BEGIN MATERIALS PROVIDED
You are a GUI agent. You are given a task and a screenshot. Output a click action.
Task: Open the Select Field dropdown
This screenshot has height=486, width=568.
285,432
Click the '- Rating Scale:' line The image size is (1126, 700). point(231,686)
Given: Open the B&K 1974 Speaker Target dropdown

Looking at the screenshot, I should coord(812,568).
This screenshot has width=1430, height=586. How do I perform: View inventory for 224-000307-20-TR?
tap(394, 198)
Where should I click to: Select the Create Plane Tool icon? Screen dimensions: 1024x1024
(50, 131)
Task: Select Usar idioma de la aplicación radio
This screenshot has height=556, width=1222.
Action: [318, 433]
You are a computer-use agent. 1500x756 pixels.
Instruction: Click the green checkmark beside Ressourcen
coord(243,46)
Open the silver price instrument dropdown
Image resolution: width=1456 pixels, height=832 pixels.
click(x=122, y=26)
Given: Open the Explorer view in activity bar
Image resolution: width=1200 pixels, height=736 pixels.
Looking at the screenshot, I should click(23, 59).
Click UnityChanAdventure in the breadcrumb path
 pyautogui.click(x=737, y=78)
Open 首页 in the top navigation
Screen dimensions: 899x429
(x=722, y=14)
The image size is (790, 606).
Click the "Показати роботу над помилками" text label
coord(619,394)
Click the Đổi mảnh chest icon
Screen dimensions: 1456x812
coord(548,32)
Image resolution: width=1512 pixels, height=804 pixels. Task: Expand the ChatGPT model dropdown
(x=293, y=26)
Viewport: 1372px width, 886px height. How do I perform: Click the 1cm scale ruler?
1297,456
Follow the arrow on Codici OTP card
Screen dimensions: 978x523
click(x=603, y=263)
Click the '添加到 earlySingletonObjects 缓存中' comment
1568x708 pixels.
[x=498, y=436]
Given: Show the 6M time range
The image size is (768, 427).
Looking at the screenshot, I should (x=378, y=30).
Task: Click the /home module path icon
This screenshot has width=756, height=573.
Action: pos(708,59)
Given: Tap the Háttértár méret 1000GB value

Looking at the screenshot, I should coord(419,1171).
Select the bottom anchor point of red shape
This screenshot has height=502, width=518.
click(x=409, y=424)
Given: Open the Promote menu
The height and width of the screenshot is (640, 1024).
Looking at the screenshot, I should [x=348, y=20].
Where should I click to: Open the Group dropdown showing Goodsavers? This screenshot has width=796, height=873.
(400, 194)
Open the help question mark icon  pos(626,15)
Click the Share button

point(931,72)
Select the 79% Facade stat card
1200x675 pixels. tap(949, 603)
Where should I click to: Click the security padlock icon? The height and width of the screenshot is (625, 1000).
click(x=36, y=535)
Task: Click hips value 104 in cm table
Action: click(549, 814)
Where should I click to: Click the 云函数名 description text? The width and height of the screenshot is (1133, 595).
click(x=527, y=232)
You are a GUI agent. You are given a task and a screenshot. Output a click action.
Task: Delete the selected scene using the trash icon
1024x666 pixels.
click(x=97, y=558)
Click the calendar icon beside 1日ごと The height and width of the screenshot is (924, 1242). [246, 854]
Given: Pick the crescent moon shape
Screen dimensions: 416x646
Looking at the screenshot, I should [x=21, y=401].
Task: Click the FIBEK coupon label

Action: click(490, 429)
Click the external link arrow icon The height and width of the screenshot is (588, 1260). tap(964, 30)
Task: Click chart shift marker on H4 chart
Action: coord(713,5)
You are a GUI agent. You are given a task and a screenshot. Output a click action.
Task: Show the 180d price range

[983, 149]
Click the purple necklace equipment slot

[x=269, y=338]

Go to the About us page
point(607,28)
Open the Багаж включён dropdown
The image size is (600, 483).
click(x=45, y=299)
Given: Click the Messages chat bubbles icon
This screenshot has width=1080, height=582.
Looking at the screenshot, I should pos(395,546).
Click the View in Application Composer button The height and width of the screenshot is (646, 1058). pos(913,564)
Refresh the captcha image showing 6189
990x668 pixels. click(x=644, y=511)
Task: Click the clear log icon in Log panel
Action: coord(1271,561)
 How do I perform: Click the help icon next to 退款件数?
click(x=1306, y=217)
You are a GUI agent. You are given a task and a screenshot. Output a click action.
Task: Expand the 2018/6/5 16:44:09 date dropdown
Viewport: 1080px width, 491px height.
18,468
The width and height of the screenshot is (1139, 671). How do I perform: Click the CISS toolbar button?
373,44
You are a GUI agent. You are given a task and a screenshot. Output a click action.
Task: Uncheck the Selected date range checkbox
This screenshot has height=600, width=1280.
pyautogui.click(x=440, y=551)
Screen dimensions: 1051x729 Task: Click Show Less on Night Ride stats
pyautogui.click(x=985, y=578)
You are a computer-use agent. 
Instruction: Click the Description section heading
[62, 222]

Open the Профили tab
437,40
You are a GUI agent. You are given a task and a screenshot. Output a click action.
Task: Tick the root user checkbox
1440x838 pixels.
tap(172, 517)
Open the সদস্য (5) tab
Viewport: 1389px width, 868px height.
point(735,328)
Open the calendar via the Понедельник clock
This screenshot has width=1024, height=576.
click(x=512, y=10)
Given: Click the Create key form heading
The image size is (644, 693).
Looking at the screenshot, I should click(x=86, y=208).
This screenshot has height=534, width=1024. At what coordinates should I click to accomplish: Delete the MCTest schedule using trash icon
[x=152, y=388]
END MATERIALS PROVIDED
**ACTIVITY**
Set down, exactly as written, each line of the data from its opening line through the one containing "You are a computer-use agent. 1500x756". Output nothing more.

**EXPECTED ANSWER**
You are a GUI agent. You are given a task and a screenshot. Output a click action.
Task: Open the Select Field dropdown
This screenshot has height=486, width=568.
285,432
Click the '- Rating Scale:' line The image size is (1126, 700). point(231,686)
Given: Open the B&K 1974 Speaker Target dropdown

Looking at the screenshot, I should coord(812,568).
This screenshot has width=1430, height=586. How do I perform: View inventory for 224-000307-20-TR?
tap(394, 198)
Where should I click to: Select the Create Plane Tool icon? Screen dimensions: 1024x1024
(50, 131)
Task: Select Usar idioma de la aplicación radio
This screenshot has height=556, width=1222.
Action: [318, 433]
You are a computer-use agent. 1500x756 pixels.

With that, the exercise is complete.